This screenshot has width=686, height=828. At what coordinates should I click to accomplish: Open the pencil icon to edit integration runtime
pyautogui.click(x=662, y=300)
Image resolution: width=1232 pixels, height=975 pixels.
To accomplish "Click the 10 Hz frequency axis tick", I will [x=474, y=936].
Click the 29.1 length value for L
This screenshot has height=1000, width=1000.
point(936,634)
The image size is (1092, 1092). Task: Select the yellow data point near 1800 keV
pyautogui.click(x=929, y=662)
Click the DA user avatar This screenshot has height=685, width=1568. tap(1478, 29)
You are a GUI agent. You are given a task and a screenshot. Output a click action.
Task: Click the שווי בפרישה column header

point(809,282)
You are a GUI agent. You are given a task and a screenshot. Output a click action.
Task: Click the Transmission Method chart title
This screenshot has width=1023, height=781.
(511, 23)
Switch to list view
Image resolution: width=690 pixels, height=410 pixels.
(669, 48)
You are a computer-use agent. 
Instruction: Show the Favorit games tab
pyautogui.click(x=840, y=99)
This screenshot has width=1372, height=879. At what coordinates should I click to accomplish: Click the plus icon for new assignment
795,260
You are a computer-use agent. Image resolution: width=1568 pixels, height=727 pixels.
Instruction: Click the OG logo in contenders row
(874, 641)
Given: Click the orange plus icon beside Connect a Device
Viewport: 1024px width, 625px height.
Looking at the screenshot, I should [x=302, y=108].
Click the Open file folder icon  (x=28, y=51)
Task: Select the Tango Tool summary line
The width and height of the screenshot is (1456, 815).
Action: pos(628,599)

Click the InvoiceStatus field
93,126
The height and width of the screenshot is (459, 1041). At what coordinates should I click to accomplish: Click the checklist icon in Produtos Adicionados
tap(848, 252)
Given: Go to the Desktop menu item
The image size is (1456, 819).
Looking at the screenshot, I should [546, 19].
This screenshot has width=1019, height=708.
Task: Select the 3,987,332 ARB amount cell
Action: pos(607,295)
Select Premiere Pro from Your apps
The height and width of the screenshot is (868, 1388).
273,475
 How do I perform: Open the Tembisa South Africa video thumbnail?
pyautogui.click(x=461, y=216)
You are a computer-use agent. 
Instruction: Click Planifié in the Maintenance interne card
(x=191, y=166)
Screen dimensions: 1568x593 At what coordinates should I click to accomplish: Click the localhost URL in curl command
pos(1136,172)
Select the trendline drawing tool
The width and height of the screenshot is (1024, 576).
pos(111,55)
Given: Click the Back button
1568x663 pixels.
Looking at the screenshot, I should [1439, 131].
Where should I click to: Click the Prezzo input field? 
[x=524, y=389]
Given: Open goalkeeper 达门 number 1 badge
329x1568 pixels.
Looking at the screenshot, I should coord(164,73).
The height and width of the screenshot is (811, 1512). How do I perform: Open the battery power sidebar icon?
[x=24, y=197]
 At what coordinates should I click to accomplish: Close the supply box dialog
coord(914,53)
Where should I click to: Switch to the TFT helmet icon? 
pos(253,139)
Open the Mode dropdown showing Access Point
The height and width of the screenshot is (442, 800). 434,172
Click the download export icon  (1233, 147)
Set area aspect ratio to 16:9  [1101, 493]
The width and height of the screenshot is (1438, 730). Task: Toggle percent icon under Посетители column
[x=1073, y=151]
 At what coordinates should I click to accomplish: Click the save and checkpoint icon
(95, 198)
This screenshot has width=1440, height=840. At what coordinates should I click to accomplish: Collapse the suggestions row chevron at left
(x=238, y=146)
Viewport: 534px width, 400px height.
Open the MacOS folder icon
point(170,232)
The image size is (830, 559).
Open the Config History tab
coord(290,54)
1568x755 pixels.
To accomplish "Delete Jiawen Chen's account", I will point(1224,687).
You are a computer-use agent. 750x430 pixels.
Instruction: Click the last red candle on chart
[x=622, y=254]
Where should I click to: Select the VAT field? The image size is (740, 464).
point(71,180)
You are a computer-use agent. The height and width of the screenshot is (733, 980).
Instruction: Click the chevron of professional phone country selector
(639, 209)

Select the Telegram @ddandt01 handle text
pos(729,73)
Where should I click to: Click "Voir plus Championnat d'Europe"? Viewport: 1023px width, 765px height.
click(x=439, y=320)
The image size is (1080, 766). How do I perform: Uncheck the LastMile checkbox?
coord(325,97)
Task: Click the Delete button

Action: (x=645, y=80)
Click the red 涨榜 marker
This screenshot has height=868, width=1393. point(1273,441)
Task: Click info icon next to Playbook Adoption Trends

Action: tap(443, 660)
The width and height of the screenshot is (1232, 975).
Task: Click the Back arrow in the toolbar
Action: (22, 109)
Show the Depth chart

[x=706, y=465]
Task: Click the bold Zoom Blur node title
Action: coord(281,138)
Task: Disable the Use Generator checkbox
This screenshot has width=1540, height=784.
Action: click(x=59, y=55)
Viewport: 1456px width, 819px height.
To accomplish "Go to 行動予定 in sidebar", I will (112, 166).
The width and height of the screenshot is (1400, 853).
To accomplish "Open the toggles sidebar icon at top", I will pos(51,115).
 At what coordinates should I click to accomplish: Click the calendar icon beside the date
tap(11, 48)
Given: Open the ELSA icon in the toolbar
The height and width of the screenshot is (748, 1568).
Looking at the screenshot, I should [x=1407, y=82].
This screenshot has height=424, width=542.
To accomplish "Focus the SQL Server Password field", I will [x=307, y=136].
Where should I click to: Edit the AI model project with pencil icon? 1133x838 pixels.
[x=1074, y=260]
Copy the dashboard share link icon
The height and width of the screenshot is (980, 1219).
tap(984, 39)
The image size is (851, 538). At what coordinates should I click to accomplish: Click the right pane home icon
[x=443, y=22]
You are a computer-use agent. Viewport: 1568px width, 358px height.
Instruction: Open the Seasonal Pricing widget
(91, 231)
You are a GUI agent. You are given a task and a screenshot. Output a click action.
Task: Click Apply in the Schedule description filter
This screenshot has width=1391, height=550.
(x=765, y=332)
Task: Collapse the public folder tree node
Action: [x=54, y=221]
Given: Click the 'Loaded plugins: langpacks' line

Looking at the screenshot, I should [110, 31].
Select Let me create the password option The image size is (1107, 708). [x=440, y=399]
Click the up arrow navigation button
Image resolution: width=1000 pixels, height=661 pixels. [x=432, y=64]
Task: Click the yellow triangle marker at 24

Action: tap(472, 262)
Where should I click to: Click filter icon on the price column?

**********

— What the task asks —
Quote the part of the data above that opens with the line containing "Click the Open" and closes with the line containing "Click the download", including both of those lines.

— Written response —
Click the Open file folder icon  (x=28, y=51)
Task: Select the Tango Tool summary line
The width and height of the screenshot is (1456, 815).
Action: pos(628,599)

Click the InvoiceStatus field
93,126
The height and width of the screenshot is (459, 1041). At what coordinates should I click to accomplish: Click the checklist icon in Produtos Adicionados
tap(848, 252)
Given: Go to the Desktop menu item
The image size is (1456, 819).
Looking at the screenshot, I should [546, 19].
This screenshot has width=1019, height=708.
Task: Select the 3,987,332 ARB amount cell
Action: pos(607,295)
Select Premiere Pro from Your apps
The height and width of the screenshot is (868, 1388).
273,475
 How do I perform: Open the Tembisa South Africa video thumbnail?
pyautogui.click(x=461, y=216)
You are a computer-use agent. 
Instruction: Click Planifié in the Maintenance interne card
(x=191, y=166)
Screen dimensions: 1568x593 At what coordinates should I click to accomplish: Click the localhost URL in curl command
pos(1136,172)
Select the trendline drawing tool
The width and height of the screenshot is (1024, 576).
pos(111,55)
Given: Click the Back button
1568x663 pixels.
Looking at the screenshot, I should [1439, 131].
Where should I click to: Click the Prezzo input field? 
[x=524, y=389]
Given: Open goalkeeper 达门 number 1 badge
329x1568 pixels.
Looking at the screenshot, I should coord(164,73).
The height and width of the screenshot is (811, 1512). How do I perform: Open the battery power sidebar icon?
[x=24, y=197]
 At what coordinates should I click to accomplish: Close the supply box dialog
coord(914,53)
Where should I click to: Switch to the TFT helmet icon? 
pos(253,139)
Open the Mode dropdown showing Access Point
The height and width of the screenshot is (442, 800). 434,172
Click the download export icon  (1233, 147)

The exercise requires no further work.